┏━━

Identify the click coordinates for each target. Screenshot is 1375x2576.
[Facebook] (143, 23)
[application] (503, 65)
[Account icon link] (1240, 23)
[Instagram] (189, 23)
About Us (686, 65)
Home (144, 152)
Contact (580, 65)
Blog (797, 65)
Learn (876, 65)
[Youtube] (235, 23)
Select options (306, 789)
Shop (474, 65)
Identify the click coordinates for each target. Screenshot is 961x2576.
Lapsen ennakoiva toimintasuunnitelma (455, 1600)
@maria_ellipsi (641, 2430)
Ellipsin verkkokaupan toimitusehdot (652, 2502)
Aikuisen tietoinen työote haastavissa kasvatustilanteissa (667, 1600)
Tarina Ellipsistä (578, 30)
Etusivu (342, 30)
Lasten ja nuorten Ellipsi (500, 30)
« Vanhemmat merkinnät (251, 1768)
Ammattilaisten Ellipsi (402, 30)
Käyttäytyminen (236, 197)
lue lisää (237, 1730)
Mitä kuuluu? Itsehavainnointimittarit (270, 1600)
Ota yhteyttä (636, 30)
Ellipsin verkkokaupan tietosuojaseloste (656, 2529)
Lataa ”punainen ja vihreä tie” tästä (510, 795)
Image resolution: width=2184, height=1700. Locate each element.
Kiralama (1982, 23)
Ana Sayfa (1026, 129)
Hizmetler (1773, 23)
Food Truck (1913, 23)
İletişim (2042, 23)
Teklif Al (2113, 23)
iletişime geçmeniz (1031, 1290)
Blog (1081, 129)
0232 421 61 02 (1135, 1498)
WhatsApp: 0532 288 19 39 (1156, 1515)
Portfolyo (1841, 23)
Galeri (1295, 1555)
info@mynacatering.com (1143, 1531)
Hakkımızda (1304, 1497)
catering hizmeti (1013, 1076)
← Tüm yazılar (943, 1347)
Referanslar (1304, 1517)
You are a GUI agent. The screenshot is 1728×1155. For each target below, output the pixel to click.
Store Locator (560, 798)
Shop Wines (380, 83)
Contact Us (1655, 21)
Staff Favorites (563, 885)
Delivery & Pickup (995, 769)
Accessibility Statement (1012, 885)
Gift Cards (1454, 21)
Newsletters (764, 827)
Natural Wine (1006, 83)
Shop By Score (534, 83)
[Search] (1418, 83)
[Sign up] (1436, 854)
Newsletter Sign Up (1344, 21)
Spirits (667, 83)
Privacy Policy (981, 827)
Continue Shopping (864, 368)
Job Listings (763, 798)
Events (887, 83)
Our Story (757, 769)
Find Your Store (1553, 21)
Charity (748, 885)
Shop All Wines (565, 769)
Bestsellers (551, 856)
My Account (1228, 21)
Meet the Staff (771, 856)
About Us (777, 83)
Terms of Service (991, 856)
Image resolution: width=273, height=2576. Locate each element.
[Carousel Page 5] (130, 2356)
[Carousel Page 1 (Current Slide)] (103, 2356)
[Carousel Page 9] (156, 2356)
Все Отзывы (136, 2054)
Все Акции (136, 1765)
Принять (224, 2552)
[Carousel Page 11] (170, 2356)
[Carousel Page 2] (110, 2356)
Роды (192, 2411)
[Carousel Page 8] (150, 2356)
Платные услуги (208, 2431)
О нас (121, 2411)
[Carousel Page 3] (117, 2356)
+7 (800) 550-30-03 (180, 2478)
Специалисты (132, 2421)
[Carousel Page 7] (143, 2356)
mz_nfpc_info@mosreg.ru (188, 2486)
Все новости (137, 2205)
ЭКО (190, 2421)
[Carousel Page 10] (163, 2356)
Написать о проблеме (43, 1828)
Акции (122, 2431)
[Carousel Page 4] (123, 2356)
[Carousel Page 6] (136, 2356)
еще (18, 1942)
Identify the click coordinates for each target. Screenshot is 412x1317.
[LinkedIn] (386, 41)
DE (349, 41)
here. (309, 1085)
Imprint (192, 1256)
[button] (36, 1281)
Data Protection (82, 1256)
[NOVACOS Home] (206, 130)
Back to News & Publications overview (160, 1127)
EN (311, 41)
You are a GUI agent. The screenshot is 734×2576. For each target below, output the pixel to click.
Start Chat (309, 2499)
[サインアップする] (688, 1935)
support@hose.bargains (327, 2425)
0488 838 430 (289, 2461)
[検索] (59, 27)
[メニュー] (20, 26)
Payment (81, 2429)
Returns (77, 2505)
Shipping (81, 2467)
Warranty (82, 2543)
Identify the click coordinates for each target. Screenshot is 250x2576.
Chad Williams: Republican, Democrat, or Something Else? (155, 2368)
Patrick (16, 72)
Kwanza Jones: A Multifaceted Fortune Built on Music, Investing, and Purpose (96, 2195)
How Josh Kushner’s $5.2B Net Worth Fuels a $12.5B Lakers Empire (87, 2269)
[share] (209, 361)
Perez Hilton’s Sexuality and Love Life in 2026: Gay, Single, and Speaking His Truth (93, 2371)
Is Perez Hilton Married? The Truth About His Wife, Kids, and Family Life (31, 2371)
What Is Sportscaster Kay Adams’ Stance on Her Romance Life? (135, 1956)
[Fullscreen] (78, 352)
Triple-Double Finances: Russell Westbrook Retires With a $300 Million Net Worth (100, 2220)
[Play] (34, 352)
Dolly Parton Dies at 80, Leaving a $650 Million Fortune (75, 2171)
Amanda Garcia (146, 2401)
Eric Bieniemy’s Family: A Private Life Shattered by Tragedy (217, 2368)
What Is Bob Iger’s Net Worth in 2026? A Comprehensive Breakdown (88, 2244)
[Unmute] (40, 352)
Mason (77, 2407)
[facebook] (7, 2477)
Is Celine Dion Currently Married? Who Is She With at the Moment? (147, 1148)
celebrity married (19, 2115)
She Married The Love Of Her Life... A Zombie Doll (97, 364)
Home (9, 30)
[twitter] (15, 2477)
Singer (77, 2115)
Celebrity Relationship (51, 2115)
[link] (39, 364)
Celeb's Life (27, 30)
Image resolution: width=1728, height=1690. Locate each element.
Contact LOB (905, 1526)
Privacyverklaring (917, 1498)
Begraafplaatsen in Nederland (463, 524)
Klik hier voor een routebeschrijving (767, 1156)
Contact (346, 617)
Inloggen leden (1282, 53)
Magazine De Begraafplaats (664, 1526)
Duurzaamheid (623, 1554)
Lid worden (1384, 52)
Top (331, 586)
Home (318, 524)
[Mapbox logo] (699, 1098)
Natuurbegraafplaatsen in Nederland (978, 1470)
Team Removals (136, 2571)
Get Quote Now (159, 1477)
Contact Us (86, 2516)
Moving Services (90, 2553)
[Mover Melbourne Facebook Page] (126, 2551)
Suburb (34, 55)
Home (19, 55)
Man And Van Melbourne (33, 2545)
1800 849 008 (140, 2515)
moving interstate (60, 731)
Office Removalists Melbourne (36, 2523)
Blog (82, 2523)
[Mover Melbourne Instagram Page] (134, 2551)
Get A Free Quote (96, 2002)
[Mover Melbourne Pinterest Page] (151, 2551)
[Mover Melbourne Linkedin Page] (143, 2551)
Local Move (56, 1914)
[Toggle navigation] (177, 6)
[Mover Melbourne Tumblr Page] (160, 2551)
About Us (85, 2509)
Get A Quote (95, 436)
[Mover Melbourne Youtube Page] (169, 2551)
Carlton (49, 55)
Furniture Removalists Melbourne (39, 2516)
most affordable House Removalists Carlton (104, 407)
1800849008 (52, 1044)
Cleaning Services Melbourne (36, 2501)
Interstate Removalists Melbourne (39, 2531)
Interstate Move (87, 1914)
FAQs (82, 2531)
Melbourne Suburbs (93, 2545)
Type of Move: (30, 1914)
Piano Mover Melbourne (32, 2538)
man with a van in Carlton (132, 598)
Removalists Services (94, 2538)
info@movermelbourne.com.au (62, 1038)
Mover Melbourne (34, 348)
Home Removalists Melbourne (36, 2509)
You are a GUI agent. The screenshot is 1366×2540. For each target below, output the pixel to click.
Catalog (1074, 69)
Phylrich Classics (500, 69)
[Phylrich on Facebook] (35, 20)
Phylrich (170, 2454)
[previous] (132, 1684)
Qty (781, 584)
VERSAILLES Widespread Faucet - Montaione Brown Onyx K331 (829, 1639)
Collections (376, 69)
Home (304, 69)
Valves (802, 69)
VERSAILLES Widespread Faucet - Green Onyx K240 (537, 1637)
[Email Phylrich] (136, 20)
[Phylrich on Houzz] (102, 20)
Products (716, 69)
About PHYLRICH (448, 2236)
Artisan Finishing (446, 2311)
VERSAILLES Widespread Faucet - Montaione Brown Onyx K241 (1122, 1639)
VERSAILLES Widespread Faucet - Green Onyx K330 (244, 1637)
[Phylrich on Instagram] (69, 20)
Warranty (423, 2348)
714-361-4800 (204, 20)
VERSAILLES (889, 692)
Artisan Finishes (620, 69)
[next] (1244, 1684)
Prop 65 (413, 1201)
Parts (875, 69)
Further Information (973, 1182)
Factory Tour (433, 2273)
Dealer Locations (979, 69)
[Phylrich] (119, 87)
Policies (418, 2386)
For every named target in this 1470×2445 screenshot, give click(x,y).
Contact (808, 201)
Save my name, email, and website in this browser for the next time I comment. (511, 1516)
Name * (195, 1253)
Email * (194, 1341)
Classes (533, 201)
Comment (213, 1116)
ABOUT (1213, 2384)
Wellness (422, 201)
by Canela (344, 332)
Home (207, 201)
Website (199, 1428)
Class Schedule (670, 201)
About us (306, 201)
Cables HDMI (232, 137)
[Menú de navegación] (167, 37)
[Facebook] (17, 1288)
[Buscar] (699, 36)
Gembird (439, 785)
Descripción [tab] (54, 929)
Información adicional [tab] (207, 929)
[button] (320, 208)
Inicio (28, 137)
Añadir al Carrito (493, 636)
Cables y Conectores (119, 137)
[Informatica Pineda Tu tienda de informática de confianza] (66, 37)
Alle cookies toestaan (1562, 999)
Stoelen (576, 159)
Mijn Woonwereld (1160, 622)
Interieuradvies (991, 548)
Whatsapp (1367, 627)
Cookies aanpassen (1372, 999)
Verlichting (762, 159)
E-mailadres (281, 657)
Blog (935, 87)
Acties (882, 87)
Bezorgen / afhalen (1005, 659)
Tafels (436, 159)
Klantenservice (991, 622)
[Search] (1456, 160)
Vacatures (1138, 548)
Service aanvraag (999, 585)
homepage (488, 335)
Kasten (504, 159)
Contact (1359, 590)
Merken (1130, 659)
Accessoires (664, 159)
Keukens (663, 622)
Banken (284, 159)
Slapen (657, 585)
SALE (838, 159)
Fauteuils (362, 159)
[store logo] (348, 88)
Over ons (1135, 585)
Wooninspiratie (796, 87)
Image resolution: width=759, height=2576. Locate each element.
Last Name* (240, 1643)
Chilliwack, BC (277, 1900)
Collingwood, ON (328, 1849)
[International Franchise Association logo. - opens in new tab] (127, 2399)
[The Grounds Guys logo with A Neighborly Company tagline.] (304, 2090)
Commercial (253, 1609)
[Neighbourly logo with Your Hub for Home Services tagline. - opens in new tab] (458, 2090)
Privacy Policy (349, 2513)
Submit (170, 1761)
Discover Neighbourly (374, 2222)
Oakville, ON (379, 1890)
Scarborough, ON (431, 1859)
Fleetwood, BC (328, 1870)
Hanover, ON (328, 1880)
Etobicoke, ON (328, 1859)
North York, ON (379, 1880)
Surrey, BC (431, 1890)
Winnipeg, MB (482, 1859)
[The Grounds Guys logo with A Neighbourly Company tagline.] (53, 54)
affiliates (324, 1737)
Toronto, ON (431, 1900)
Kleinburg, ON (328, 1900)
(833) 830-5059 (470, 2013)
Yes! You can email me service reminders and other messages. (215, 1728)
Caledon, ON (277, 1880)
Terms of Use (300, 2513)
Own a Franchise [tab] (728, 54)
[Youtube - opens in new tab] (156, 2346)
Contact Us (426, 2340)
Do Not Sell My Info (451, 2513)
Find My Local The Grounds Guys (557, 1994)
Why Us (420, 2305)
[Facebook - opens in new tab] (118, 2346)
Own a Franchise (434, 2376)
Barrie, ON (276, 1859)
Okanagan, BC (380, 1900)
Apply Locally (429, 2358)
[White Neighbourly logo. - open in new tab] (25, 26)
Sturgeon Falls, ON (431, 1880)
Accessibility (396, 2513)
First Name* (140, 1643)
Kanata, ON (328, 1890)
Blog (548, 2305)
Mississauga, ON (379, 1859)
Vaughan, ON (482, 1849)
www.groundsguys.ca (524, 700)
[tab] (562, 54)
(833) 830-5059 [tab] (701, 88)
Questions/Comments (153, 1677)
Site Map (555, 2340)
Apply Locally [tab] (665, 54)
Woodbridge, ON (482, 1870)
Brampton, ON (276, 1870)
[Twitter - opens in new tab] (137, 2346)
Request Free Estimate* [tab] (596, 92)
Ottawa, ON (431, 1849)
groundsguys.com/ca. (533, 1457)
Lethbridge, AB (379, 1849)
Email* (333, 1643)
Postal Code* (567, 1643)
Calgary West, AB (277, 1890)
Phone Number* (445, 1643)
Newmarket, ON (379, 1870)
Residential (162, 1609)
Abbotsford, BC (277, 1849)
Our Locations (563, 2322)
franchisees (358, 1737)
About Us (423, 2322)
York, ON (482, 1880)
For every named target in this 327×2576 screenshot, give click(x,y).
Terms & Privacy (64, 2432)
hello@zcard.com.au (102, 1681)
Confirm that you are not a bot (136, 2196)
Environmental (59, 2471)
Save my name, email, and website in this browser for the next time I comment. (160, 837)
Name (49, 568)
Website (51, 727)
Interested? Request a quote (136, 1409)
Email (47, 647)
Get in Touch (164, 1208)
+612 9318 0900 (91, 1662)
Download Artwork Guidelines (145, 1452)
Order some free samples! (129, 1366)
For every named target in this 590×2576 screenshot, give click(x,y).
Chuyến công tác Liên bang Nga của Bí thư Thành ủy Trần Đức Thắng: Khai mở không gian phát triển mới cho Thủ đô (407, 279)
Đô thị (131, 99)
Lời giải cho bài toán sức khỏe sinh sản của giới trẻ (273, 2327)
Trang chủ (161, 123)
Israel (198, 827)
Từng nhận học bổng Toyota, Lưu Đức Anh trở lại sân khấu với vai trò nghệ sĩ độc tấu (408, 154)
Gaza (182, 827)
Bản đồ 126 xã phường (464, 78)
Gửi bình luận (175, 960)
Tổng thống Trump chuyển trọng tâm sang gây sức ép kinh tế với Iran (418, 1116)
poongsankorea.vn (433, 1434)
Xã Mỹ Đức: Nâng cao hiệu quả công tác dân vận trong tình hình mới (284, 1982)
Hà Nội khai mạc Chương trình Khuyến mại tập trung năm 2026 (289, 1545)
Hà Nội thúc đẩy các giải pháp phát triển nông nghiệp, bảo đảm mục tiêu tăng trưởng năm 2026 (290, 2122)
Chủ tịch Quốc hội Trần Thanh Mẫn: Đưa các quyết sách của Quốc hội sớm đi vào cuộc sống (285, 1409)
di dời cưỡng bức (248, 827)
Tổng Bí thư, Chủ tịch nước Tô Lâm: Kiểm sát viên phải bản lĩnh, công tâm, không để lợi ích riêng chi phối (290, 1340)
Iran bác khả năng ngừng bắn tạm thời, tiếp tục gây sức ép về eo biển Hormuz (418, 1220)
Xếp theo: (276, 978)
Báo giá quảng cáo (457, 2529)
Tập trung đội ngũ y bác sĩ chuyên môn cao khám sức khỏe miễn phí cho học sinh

┗━━

§ WHAT TO WORK ON:
Please return the lines above that run from the line containing "Dealer Locations (979, 69)" to the line containing "[Menú de navegación] (167, 37)", inclusive, exactly and with no other lines.

§ EXERCISE ANSWER:
Dealer Locations (979, 69)
[Phylrich] (119, 87)
Policies (418, 2386)
For every named target in this 1470×2445 screenshot, give click(x,y).
Contact (808, 201)
Save my name, email, and website in this browser for the next time I comment. (511, 1516)
Name * (195, 1253)
Email * (194, 1341)
Classes (533, 201)
Comment (213, 1116)
ABOUT (1213, 2384)
Wellness (422, 201)
by Canela (344, 332)
Home (207, 201)
Website (199, 1428)
Class Schedule (670, 201)
About us (306, 201)
Cables HDMI (232, 137)
[Menú de navegación] (167, 37)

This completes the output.